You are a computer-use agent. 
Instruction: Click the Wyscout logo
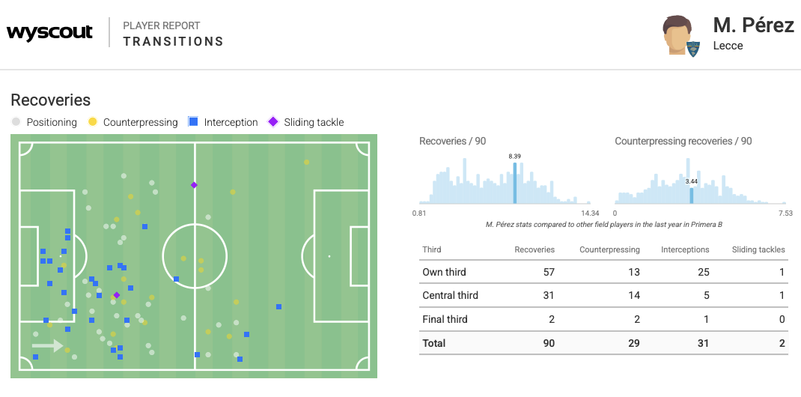click(49, 33)
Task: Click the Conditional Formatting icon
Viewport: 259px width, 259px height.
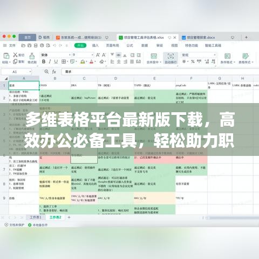Action: pyautogui.click(x=228, y=56)
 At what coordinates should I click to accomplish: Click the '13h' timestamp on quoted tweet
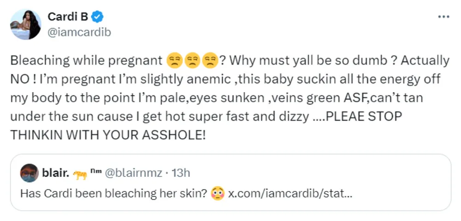pyautogui.click(x=181, y=173)
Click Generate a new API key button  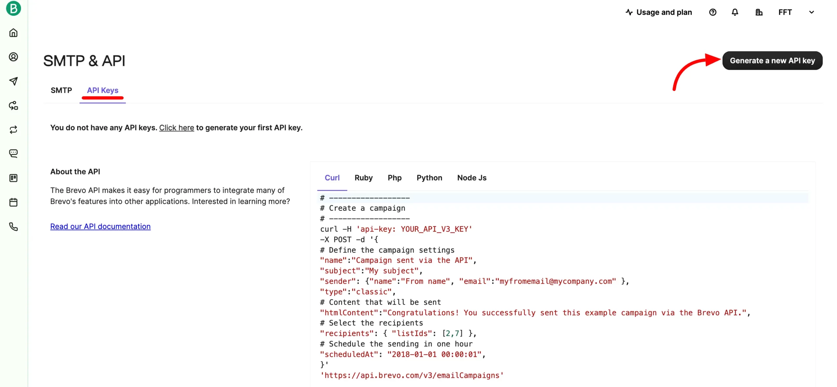click(x=772, y=61)
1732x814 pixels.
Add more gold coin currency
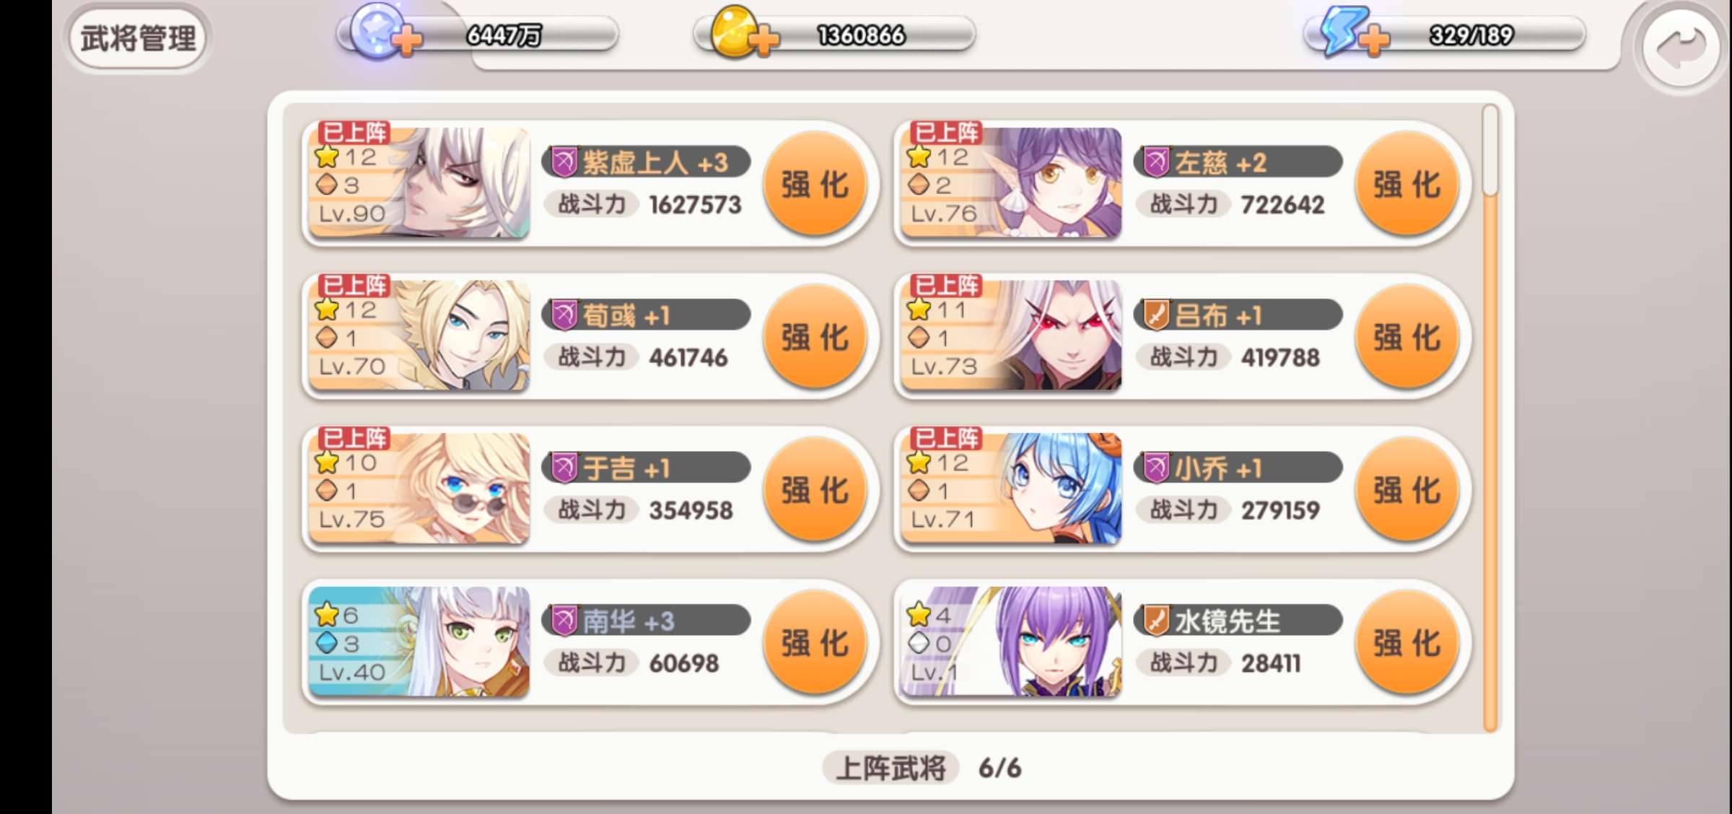(764, 40)
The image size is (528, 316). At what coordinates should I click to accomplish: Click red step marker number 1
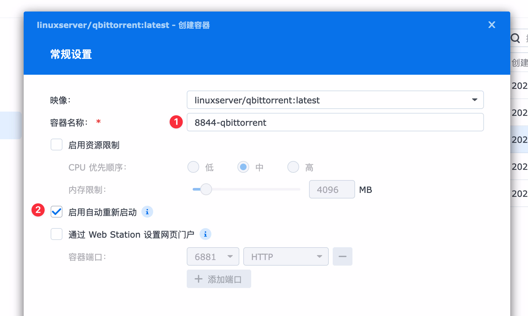[x=176, y=122]
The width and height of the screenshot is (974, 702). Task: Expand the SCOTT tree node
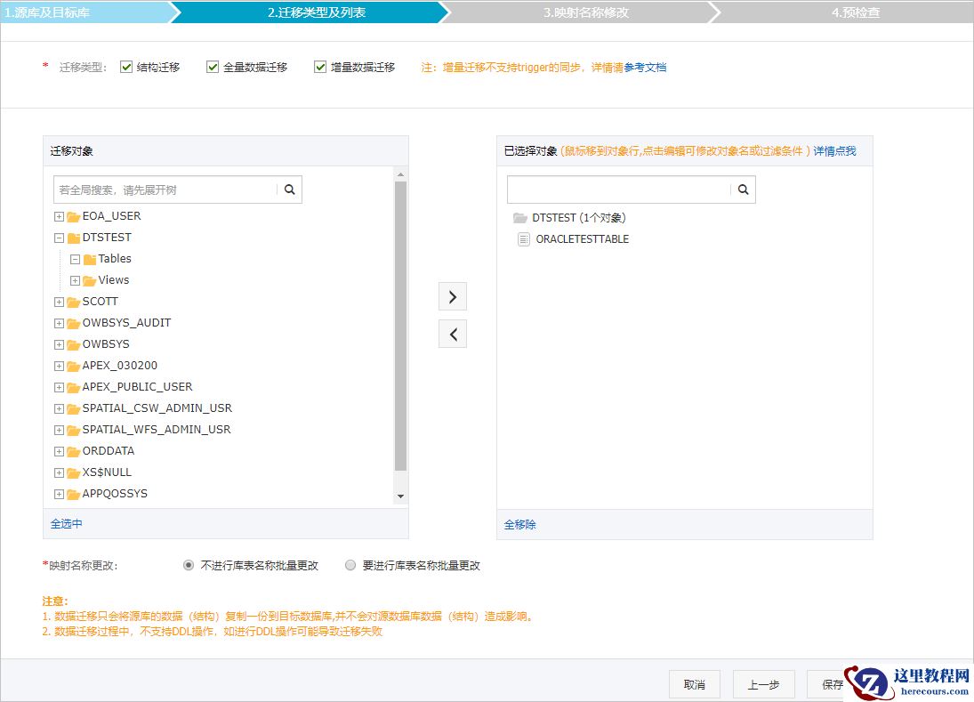(x=59, y=302)
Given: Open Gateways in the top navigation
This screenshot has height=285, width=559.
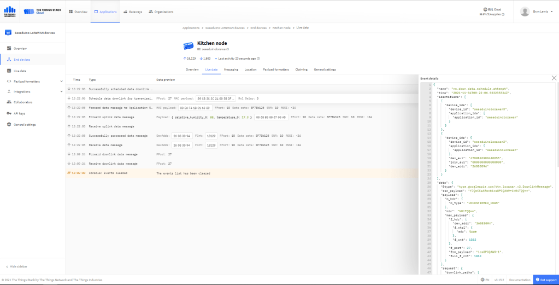Looking at the screenshot, I should [132, 11].
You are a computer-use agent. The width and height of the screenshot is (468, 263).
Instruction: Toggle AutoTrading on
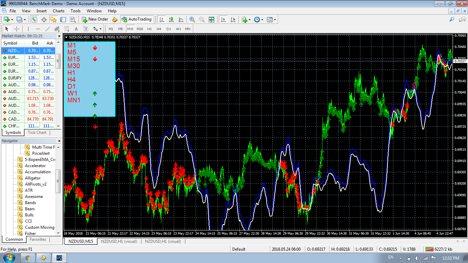pos(137,20)
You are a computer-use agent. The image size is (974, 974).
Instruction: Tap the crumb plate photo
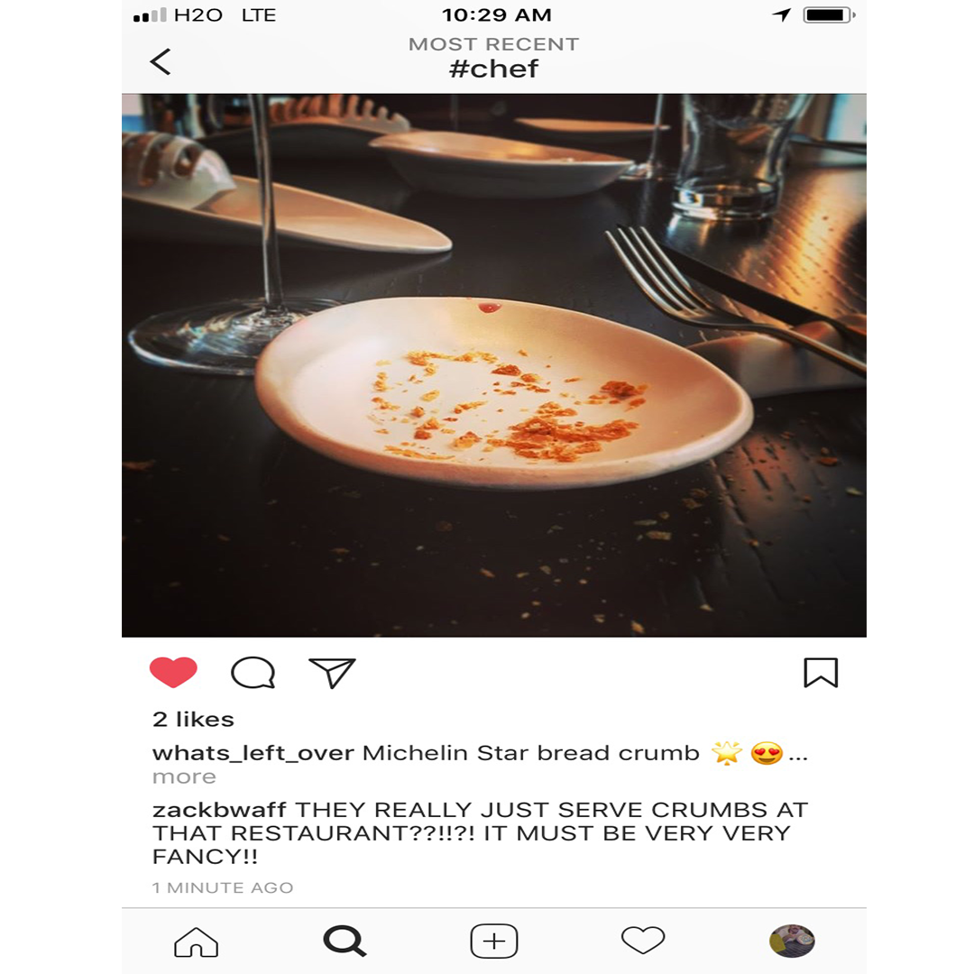click(494, 365)
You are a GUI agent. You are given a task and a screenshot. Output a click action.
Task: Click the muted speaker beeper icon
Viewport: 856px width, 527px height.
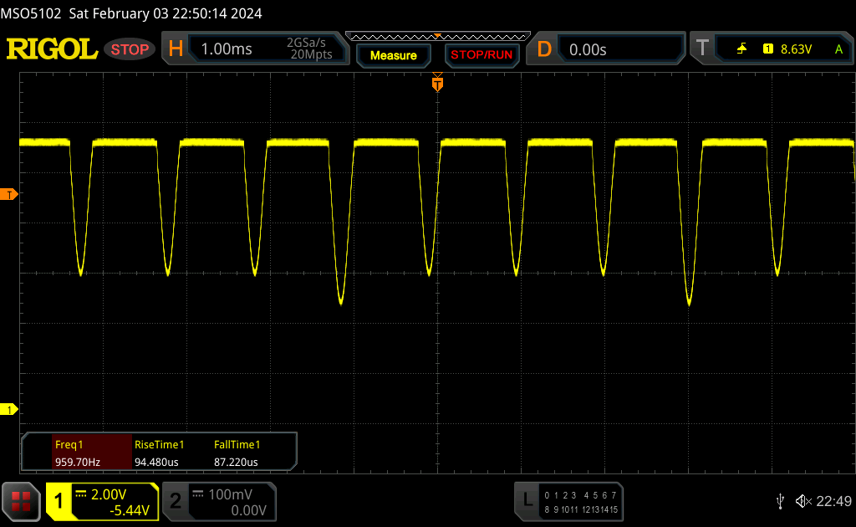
++++++++++
• **Exercise requirements**
Copy the rows above from the line containing "Given: Open Gateways in the top navigation" through the last line, word for word and with both ends included. Leave the pictures out.

• **Complete output**
Given: Open Gateways in the top navigation
This screenshot has height=285, width=559.
Looking at the screenshot, I should [132, 11].
You are a computer-use agent. The width and height of the screenshot is (468, 263).
Instruction: Toggle AutoTrading on
pos(137,20)
You are a computer-use agent. The image size is (974, 974).
Instruction: Tap the crumb plate photo
click(494, 365)
You are a GUI agent. You are given a task and a screenshot. Output a click action.
Task: Click the muted speaker beeper icon
Viewport: 856px width, 527px height.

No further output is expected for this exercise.